On April 24, 1984, Bernard Brousseau purchased a $135,000 life insurance policy from Standard Life with a 20-year term. The policy had a clause guaranteeing a refund of premiums, without interest, upon the maturity of the policy.

Consequently, 20 years later, on April 24, 2004, Mr. Brousseau took advantage of this feature and Standard Life paid him $14,983, which was approximately equal to 20 years’ worth of the premiums that he had paid. (In fact, Mr. Brousseau had paid $16,121 of premiums, which reflects the fact that he paid his premiums on a monthly basis as opposed to annual.)

Under the Income Tax Act, a payment under a premium refund guarantee is considered to be a “disposition” of the policy. As a result, the Act specifies that the amount to be included in a policyholder’s income from the disposition of a life insurance policy is determined pursuant to the provisions of section 148, which provides that income inclusion = Proceeds of Disposition - Adjusted Cost Basis (ACB) of the policy.

Both the calculation of “proceeds of disposition” and the ACB of a life insurance policy are found in their respective definitions in subsection 148(9) of the Act.
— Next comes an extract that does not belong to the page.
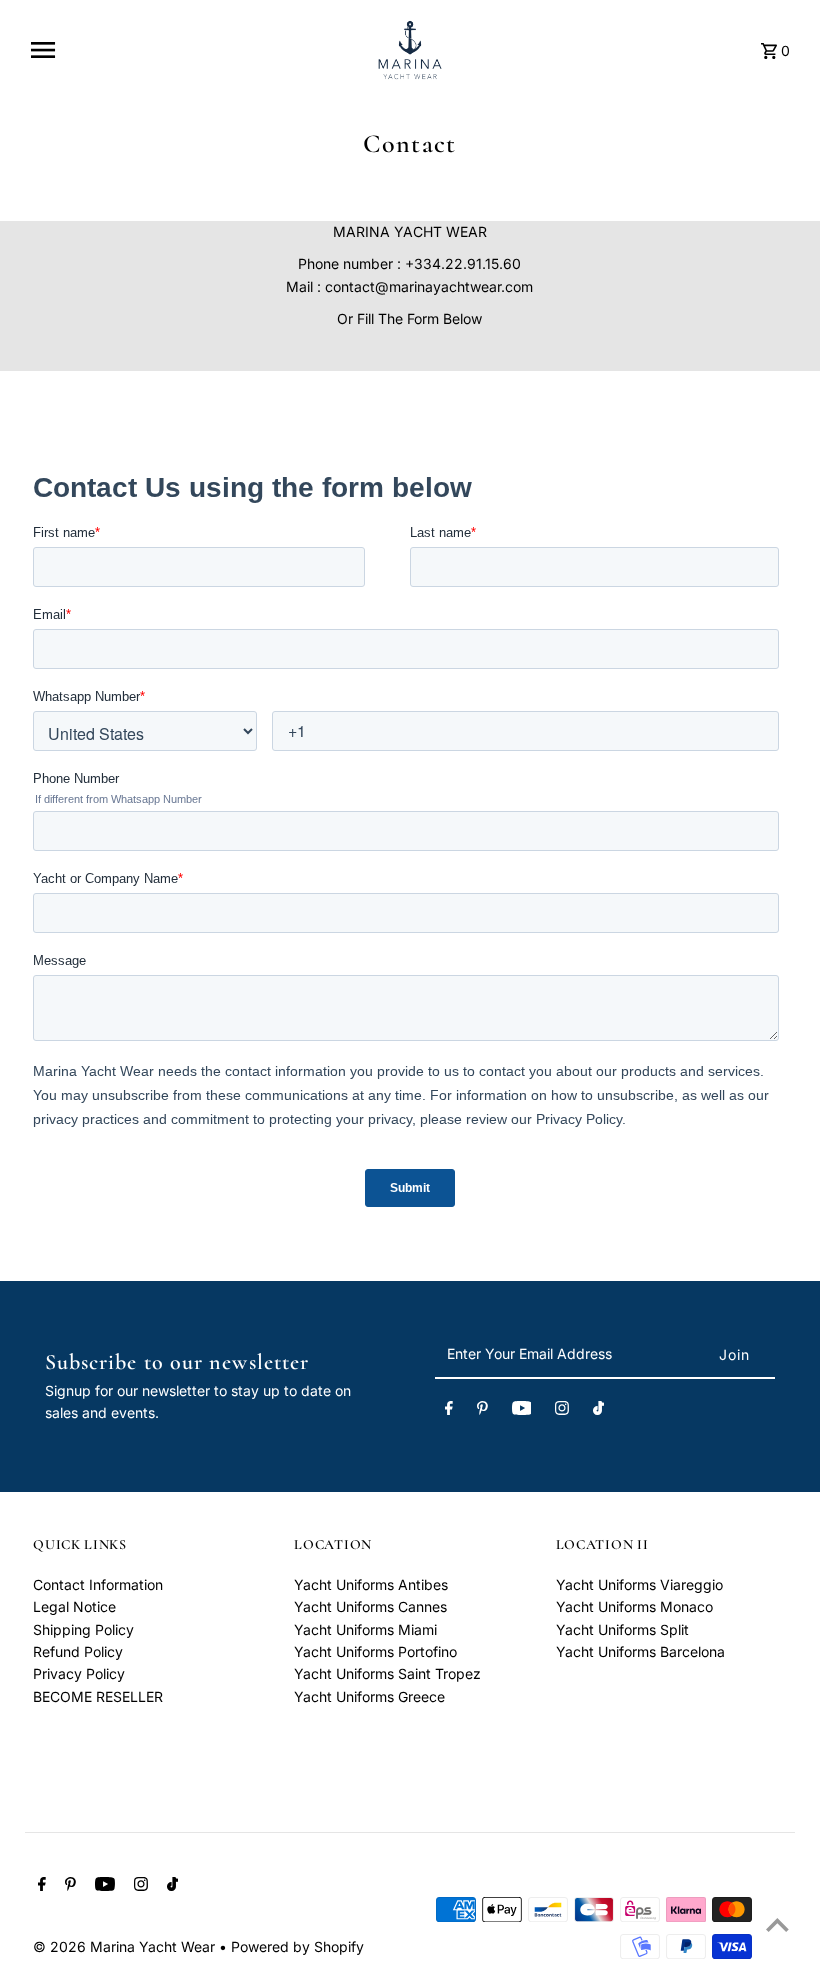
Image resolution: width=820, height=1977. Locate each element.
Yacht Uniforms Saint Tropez (387, 1673)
The proceeds are typically equal to the amount that the policyholder is entitled to receive from the insurer or, in this case, the “refund of premiums.” Similarly, the ACB of a life insurance policy is calculated by deducting the “net cost of pure insurance” (NCPI) under a policy from the amount of the premiums that were paid to acquire the insurance policy.

Following these rules, Standard Life calculated the income inclusion to Mr. Brousseau as $11,886 and reported it as such on a T5 Slip issued to him for 2004. The income inclusion was calculated as follows:

Proceeds — Refund of Premiums:
$14,983.00

Less: ACB of policy — see below:
(3,097.00)

Taxable amount
$11,886.00


Adjusted cost basis (ACB) of the policy:


Total premiums paid:
$16,120.91

Less: Net Cost of Pure Insurance:
(13,023.91)

Adjusted cost basis
$3,097.00


Mr. Brousseau objected and felt that the net cost of pure insurance should not be taken into account in computing the adjusted cost basis of the policy “because, in his opinion, his policy does not contain the factors that section 308 of the Regulations requires in order for such a calculation to be done.”

Section 308 of the Income Tax Regulations states that: “the NCPI for a year in respect of a taxpayer’s interest in a life insurance policy is the product obtained when the probability, computed on the basis of the rates of mortality … that a person who has the same relevant characteristics as the person whose life is insured will die in the year is multiplied by the amount by which (a) the benefit on death in respect of the taxpayer’s interest at the end of the year exceeds (b) the accumulating fund … in respect of the taxpayer’s interest in the policy at the end of the year or the cash surrender value of such interest at the end of the year.”

Mr. Brousseau felt that since his policy did not provide for an accumulating fund in relation to his interest in the policy, “one must not deduct the next cost of pure insurance from the total premiums paid” in arriving at his ACB.

Naturally, the judge disagreed and found “nothing in the insurance policy in question that would suggest that the net cost of life insurance should not be computed upon the refund of the premiums on maturity.” She ordered the full policy gain taxable to Mr. Brousseau as calculated by Standard Life.

Could this lawsuit have been avoided? Absolutely — through better investor education. That’s why it’s imperative we continue to educate our clients about not only the product features (e.g., refund of premiums) associated with a particular policy or investment, but also the tax laws surrounding the proper use of these products.